July 24, 2012

The ebook pricing debate gets heated in the U.K.

by

Gatekeeping is hard work.

Ire about ebook pricing has fallen out of the tubes and into the streets. And one no longer has to be a cartoonishly naive agent of the Department of Justice to end up in the line of fire. Author Steve Mosby reports back from the Theakston Old Peculier Crime Writing Festival in Harrogate, held this past weekend, where a panel discussion on ebooks turned ugly. Mosby was on a panel titled “Wanted for murder: the Ebook” alongside agent Philip Patterson, Patrick Neale, of the beautiful Jaffé and Neale bookshop, VP of the Publisher’s Association Ursula Mackenzie and last and reportedly most vociferous, Stephen Leather, a fellow crime fiction author. Authors Mark Billingham and Laura Lippman were in the audience. Mosby and the awesomely-monikered Leather both have accounts of the panel, as does the blog We Love This Book, and accounts seem to be largely in agreement. Leather writes:

What surprised me was how the audience seemed so set against cheap eBooks.  Rather than taking my view that books are best sold at a price that readers find attractive, the general feeling of the audience seemed to be that books were already – as one man said – ‘cheap as chips’ while Norwegians had to pay £40 for one of Jo Nesbo’s books. When I explained that I had sold half a million eBooks last year, most of them for less than a quid, I was surprised to hear a few boos and hisses rather than the applause that I had expected.

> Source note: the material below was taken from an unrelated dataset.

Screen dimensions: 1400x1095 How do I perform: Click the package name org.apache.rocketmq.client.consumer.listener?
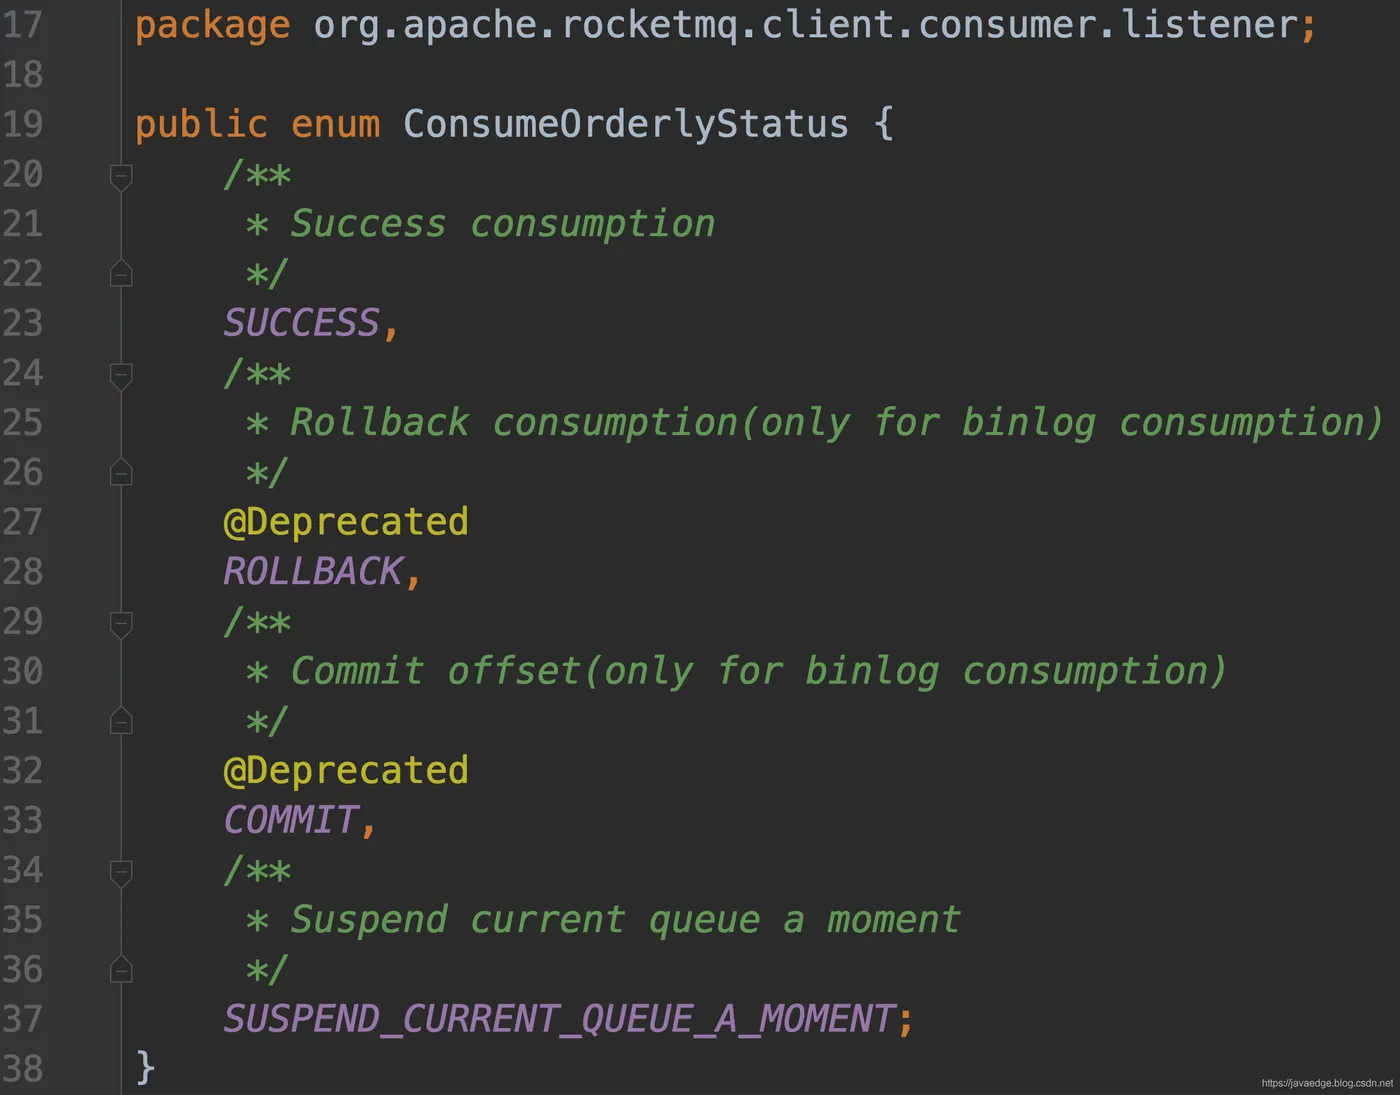(x=805, y=25)
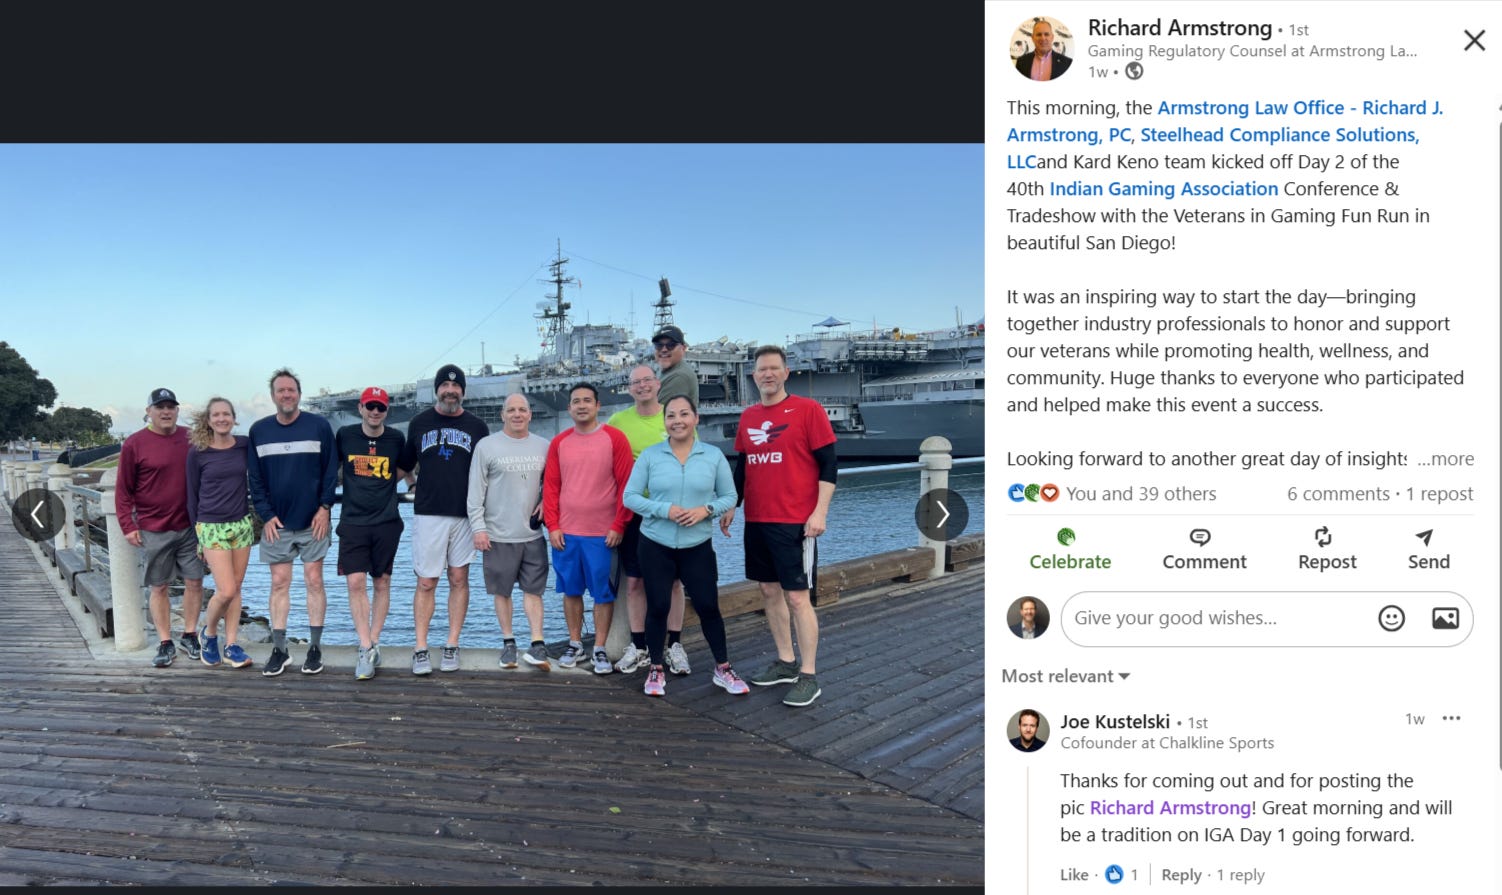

And it wasn’t ebooks alone that cost Leather his audience. From We Love This Book:

Leather also somewhat tastelessly joked that ‘e-book pirates’, who share digital copies of books for free, much like music pirates, “are doing my marketing for me” – which prompted an audience member to shout: “tosser!” Titters and cat-calls from Billingham, Lippman and their neighbours invoked an impassioned debate; Lippman, spurred by an audience member who introduced herself as a writer who wrote e-books because she had trodden the publishing circuit with no luck “for three months” before publishing online, earnestly said: “Patience on the writer’s side is not ill-advised.”

We’ve reported on our own battles with piracy before, and as you’d expect from a publisher we’re not always sympathetic with the old “data wants to be free” trope. DRM is a broken system, but Leather’s arguments are essentially selfish and agnostic to the survival of a book culture more generally, one where a book—digital or otherwise—the result of years of labor, should perhaps be valued more than the cup of coffee one could spill on it. That said, this panel sounds like a meeting of the British House of Commons than the usual literary panel. Mosby’s take is the most thoughtful:

Stephen seemed to concentrate on value in purely financial terms, and with his use of words like “punters” and “units” it was occasionally easy to forget we were talking about books at all. I’m sure he doesn’t really think like this, but it came across at times as though his readership was some kind of bovine factory farm that needed to be milked in the most efficient manner possible. At a festival full of passionate readers, the response to that was always going to be chilly. It is a business, of course – but to many writers, readers and publishers, books do mean considerably more than that. Conspicuous by its absence in the discussion was any passion whatsoever for storytelling and reading, even though it was precisely that passion that had brought the audience there in the first place.

Mosby also mentions the most immediately objectionable of Leather’s comments, that being his blithe admission that he often uses multiple online personae—sock puppets, in the parlance—to help promote his own books. You may remember this as the method that cost Lee Seigel his column at The New Republic years ago.

Leather’s general chewy distastefulness aside, I wonder if this sort of crowd reaction isn’t a bellwether. Has awareness about the ebook pricing battleground made its way to a more general reading populace? The self-selected crowd at a literary event with such a title could be called atypical, but with so much reporting on the DoJ lawsuit against Apple and others making its way to front pages, we might have moved beyond that sacred tenet that all book buyers are only concerned with price. Many booksellers reported a surge in vocally conscientious customers after the release of the laughably nefarious Amazon price-checking app. Will we see similar reactions even in the ebook marketplace? Is this the year in which readers come to see their literary pixels of choice as having real production costs? And too, I wonder if the audience for Mosby and Leather’s panel is so very aberrant.

One of the real sea changes of the book industry in the twenty-first century is that everyone really is an author now. Or, to look at it from the other side of that much-discussed “gate” we’re all so busy “keeping”, enough people are writers now, amateur or otherwise, that they themselves are an appreciable market, and not just for books about writing. Is this community entering a progressive phase, in which their motivations are inspired more by something resembling a civic concern, rather than just grasping for E.L James’ brass sex-dungeon ring? Recent letters by self published authors to the DoJ indicate not, but these sorts of reports of hissing Britons might give cause for hope.

 

Dustin Kurtz is the marketing manager of Melville House, and a former bookseller.